West Virginia generally receives few of these sophisticated productions, unless snatched by a film festival for a big screen viewing. Charleston, Huntington and Morgantown, due to the number of screens and nearby universities, irregularly show films like “Moonlight” or “La La Land,” dependent upon film distributor choice and the willingness of the cinema chain to take a risk on an unknown quantity that may contractually tie up a screen for multiple weeks.
Cinema operators generally profit from concession, not ticket sales. A large percentage of ticket sales go to the film’s distributor.
The film exhibition and production industry has often been compared to “rolling the dice” in Vegas. They place odds on Oscar choices, too.
Uppity big city critic organizations which sponsor major awards ceremonies generally disfavor popular, mainstream favorites. The special effects tentpoles may wind up with F/X nominations but not prestigeous acting, directing or best picture nominations.
The 2016 season has numerous anomalies, specifically films having played earlier during the year, and a few anticipated nominees that tanked during expansion from core cities to 500-1,000 screens.
Sundance favorite “Birth of a Nation” gained a $17.5 million pick up by Fox Searchlight. A period drama, it follows a literate slave and preacher played by Nate Parker. However, the advance press revealed a 1999 alleged rape by director/star Parker and writer Jean McGianni Celestin. The accuser committed suicide in 2012.

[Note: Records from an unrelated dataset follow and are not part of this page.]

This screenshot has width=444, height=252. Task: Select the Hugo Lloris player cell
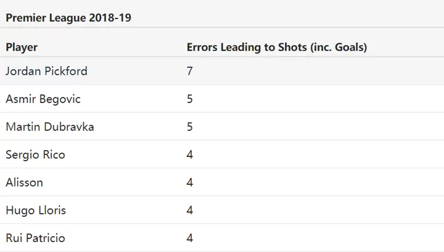click(x=36, y=210)
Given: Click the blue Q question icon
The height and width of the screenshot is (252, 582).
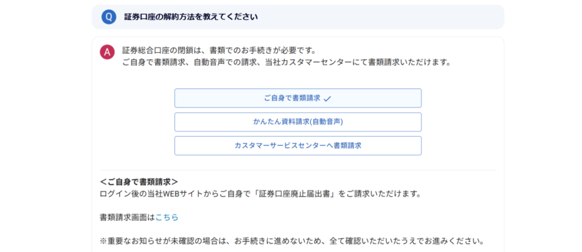Looking at the screenshot, I should pyautogui.click(x=109, y=17).
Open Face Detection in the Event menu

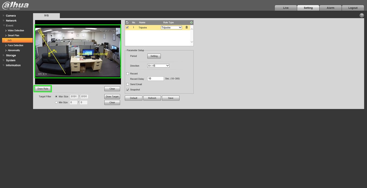(x=15, y=45)
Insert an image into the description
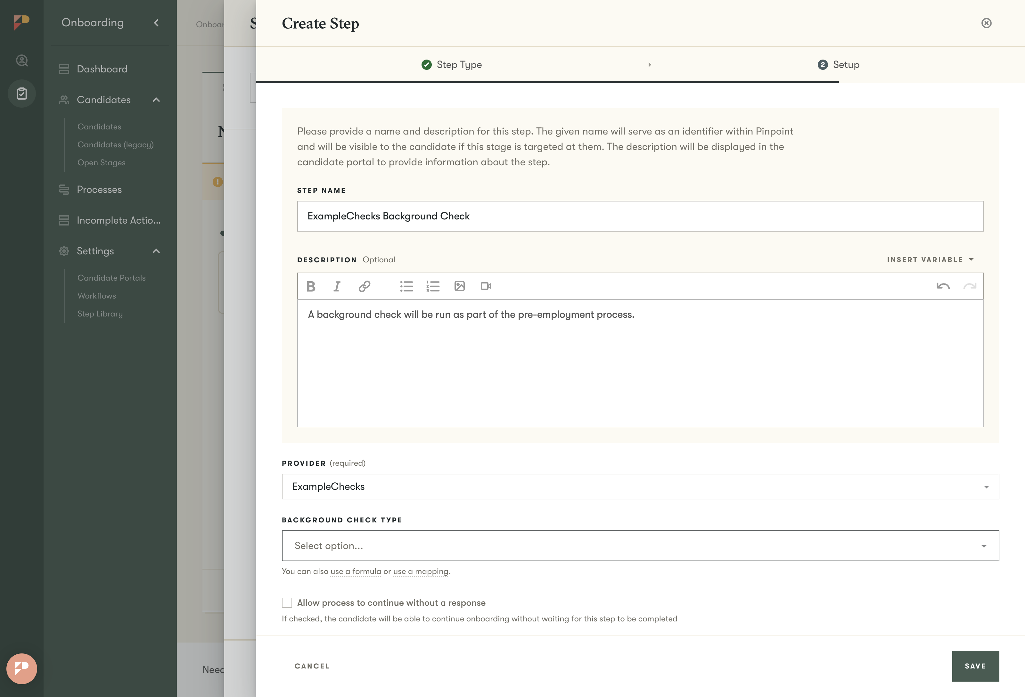This screenshot has height=697, width=1025. (459, 286)
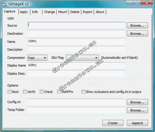Browse for the Source path
The height and width of the screenshot is (132, 155).
[x=137, y=25]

Bad press cast a shadow over the widening release in mid-October. The film took in only about $15 million.
“Moonlight,” which concerns a bullied gay African American boy who becomes a drug dealer has achieved six Globe nominations, but the film has already fallen off when exposed to a wider release of about 600 screens. As of this writing, it has only $10 million in ticket sales nationwide. A similar failure to ignite occurred with “Billy Lyon’s Long Halftime Walk,” which contrasts the so-called glories of war heroics (in Iraq) with the realities encased in each soldier’s head.

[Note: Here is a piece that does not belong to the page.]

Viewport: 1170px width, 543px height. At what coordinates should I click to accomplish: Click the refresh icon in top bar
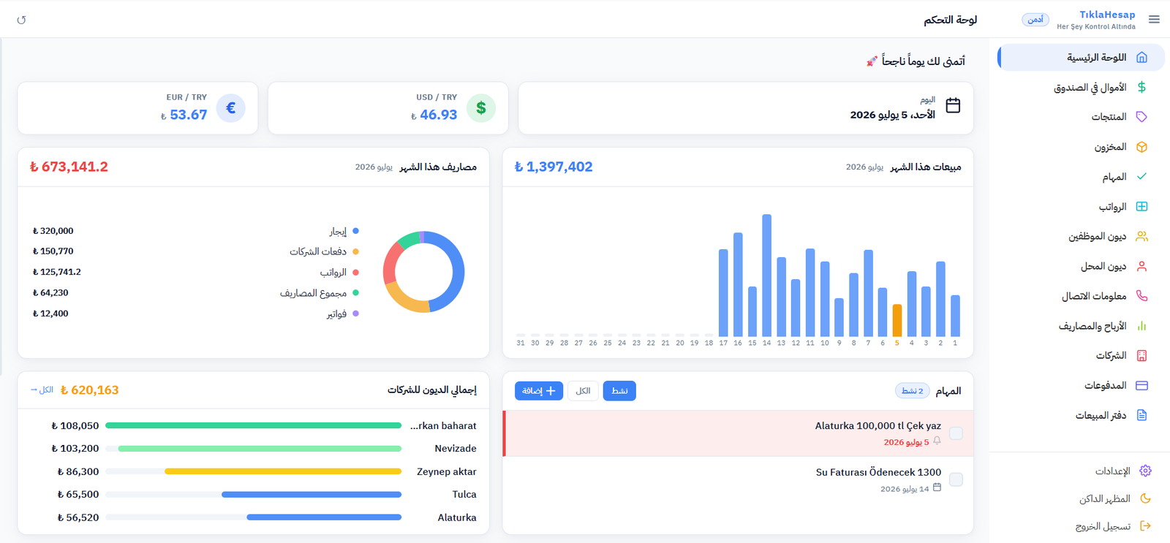tap(21, 20)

On the up front, a tribute to the big Hollywood musical of the 40s/50s, “La La Land” has emerged as a favorite for Best Picture. It has seven Golden Globe nominations. A new take on the big Hollywood musicals of the era, it stars Emma Stone and Ryan Gosling. Similarly, “Manchester by the Sea,” which received five Globe noms features Casey Affleck as a depressed Boston janitor returning to his hometown.

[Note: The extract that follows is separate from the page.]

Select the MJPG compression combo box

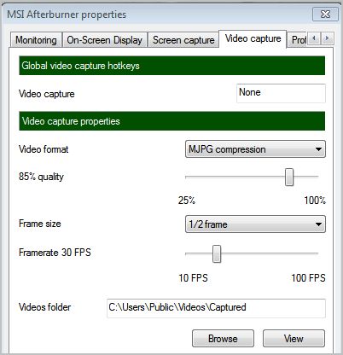tap(255, 149)
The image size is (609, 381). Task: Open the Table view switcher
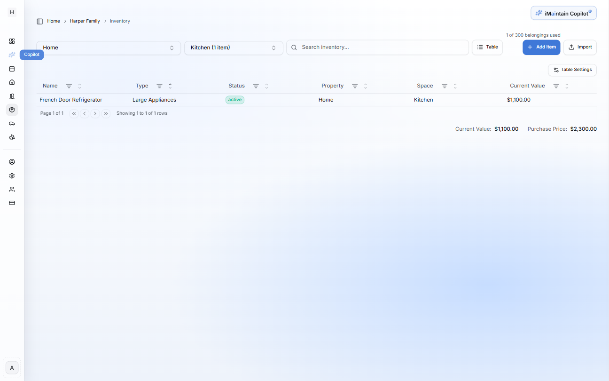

Numerous mainstream films that have completed their theatrical runs, such as Clint Eastwood for “Sully” and Tom Hanks as Best Actor are projected. Hacksaw Ridge will likely receive nominations too.
Many of the animated Golden Globe nominations are playing or have already played. They are “Kubo and the Two Strings,” “Moana,” “My Life as a Zucchini,” “Sing” and “Zootopia”.
The Golden Globes, Screen Actor’s Guild and Producer’s Guild Awards all have foreshadowing strength for the Oscar contest. The Academy Awards will be broadcast on Feb. 26.